A true technological singularity, with the revolution as a mere taste, a foreshadowing, a minor tremor before the earthquake...
Animals sensing and anticipating a catastrophe that's yet to arrive and is unavoidable, and that they perhaps desire on some basic level.
Something that resonates with their natures...
(Notice how this relates to the Big G's manipulation of data to bring about accelerated change in the material world... Our favorite peanut-headed baddy is trying to manipulate the superstructure to change the base, while Kuze sees his revolution as the embodiment of
unplanned changes brought on by superstructure. The positions are dialectically related, and as Lightice has suggested elsewhere, there's a kind of feedback loop, a two-way memetic contamination, that's taking place. Both men have pretty much claimed that they're manifesting or acting as agents/embodiments of history... So they're both claiming that they're acting on behalf of the superstructure, even when they use or tamper with the superstructure. And if you take the discussions about heroes into account, the show's also implying that the Net is acting as something like a manifestation of Jung's collective unconscious. The Tachikomas were, at one point in "Pat.", basically discussing the Net not just in terms of synchronizing or sharing conscious information but as a sort of literal and externalized collective unconscious or perhaps subconscious mind for humans, and they were exploring what these sorts of things mean when humans use words like "individual" and "collective". I think both men believe they understand the nature of the change to the superstructure-- to the nature of information and data exchange-- more than they do...)
For Kuze, the revolution is connected with the broader social shifts, with a foundational change to a technologically-based society. His revolution will simply be the first manifestation of the broader social change. It will precede and perhaps guide the change. (The argument seems to resemble Marx's "dictatorship of the proletariat" or Lenin's "revolutionary vanguard" idea, although Kuze is suggesting that the superstructure and base are more or less in tandem.)
Or I could be wrong. Someone who's seen the last three episodes of the series might tell me I'm full of doodoo, and Kuze's spiel to Aramaki's brother doesn't suggest any of this.

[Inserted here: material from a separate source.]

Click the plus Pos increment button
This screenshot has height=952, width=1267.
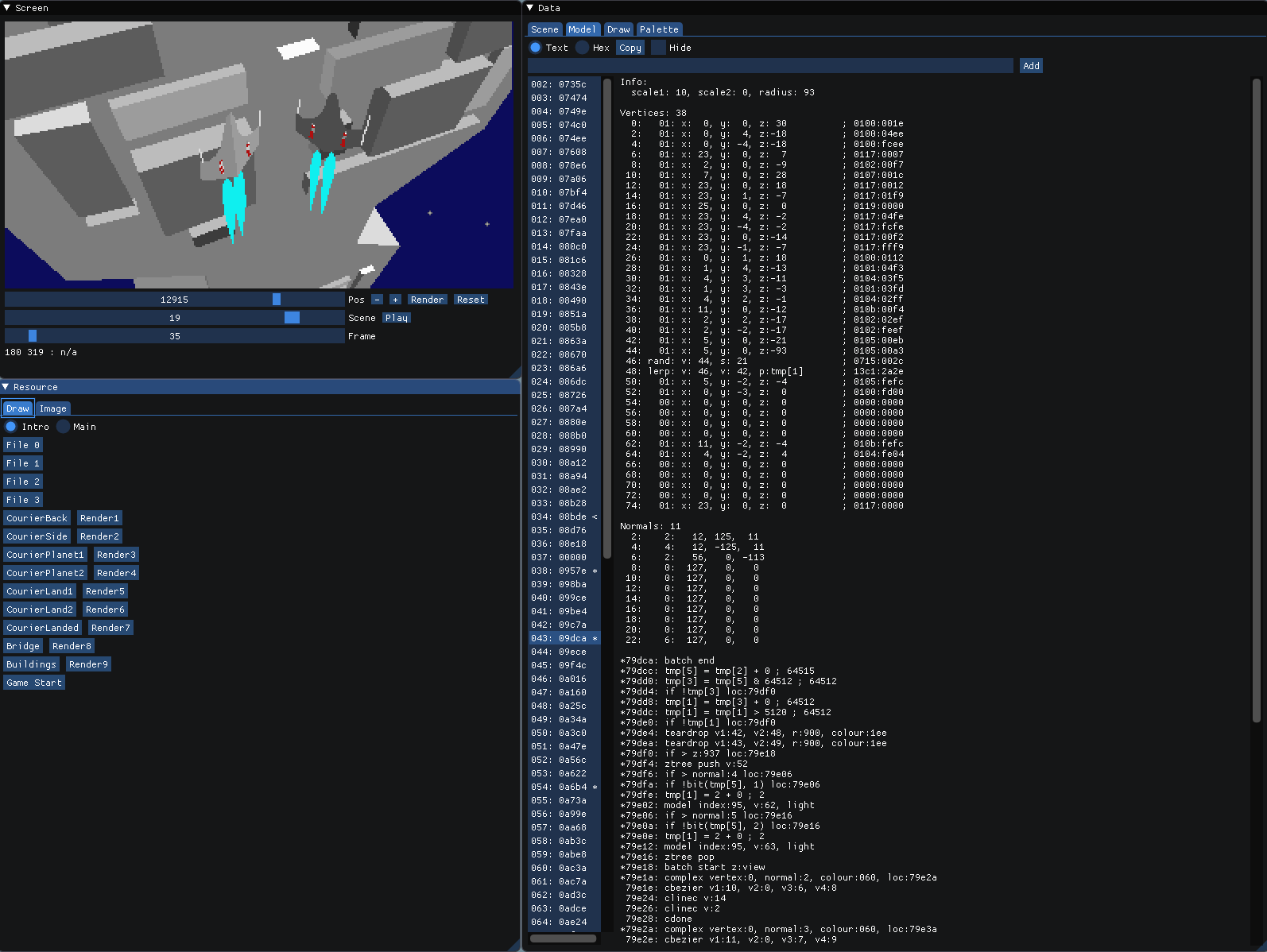tap(395, 300)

P.S. I don't think it would've been a smart move to put up sandbags etc. It would create the impression that the JSDF anticipates a prolonged siege within its own borders, and that's hardly the image the government would want to project in a nuclear crisis with global media coverage... Having soldiers stand there makes it look like the government's actually doing-- or is on the verge of doing-- something. The soldiers are expendable; they signed on knowing they might get shot. And spin is everything in the
GitS world...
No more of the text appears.